A lawsuit was filed in Israel's High Court asking that criminal charges be brought against Prime Minister Ehud Barak and Los Angeles television producer Chaim Saban. The paper indicate are the first "smoking gun," indicating direct involvement of the prime minister in illegal fundraising activities. Although the State Comptroller said that Barak definitely bears executive responsibility for such prominent actions of those working in his campaign, this is the first evidence of his personal involvement.

The papers submitted to the court maintain that on March 25, 1999, a month and half before Israel's national elections in which Barak won by a large margin over Netanyahu, Saban hosted a campaign fundraiser in his Beverly Hills home for prime ministerial candidate Barak -- in violation of Israeli election laws.

The 35 to 40 guests who attended the parlor meeting were asked to donate $10,000 each to benefit the Barak campaign. The evening raised over $600,000, half of it from the host.
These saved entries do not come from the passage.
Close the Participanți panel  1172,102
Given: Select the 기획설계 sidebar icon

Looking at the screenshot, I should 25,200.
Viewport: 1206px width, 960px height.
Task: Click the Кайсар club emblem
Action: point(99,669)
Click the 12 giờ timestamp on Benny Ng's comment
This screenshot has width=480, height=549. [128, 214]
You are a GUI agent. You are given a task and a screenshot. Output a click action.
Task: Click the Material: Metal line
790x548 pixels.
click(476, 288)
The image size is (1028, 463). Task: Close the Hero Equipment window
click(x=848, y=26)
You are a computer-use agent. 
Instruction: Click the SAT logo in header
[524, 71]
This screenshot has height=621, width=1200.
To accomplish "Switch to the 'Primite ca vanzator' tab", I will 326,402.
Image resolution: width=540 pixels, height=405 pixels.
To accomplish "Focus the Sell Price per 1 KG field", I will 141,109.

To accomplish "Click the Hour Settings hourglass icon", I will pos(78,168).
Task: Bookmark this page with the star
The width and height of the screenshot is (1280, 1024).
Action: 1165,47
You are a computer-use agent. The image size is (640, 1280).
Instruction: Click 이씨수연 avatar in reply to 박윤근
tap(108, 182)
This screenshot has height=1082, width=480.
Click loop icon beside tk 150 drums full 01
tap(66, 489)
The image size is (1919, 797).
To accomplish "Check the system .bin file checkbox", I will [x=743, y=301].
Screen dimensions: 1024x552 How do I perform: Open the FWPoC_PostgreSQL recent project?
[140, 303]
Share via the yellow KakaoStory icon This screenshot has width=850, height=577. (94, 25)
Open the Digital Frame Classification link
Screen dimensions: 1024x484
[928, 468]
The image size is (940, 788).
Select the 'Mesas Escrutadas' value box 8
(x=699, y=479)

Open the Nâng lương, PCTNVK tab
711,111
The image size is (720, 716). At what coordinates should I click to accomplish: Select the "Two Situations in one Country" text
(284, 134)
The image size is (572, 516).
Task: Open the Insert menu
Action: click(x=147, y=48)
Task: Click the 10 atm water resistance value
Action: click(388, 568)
On the evening of the fundraiser, Barak flew into L.A. and spoke before the parlor meeting in Saban's home; contributions were solicited.

Israeli law sharply restricts the amount of money that individuals are permitted to donate, limiting it to a few hundred dollars a year. Non-Israeli citizens, such as the majority of the guests at the fundraiser, are not allowed to donate at all. Violations of these campaign regulations are punishable by up to one year in prison.

One guest at the fund raising event, businessman Daniel Dilbort, the president of L.A.'s Nu Image productions, admitted to Israel's leading daily Yediot Acharonot that the participants understood that they were donating to Barak's campaign: "We knew we were donating to Barak's election campaign, but we did not know where the money was going exactly."

Israeli police have been investigating allegations for over a year that the Labor party head illegally raised millions of dollars in funds for the 1999 campaign which brought him to power.

Several of Barak's closest advisers, including his chief of staff and his brother-in-law, have been named as suspects in the widening scandal. Both have refused to cooperate with the police investigation citing their right to remain silent.

It is alleged that Barak's campaign employed as many as 18 nonprofit organizations to illegally channel funds to his election team. Several of these organizations were revealed as existing only on paper.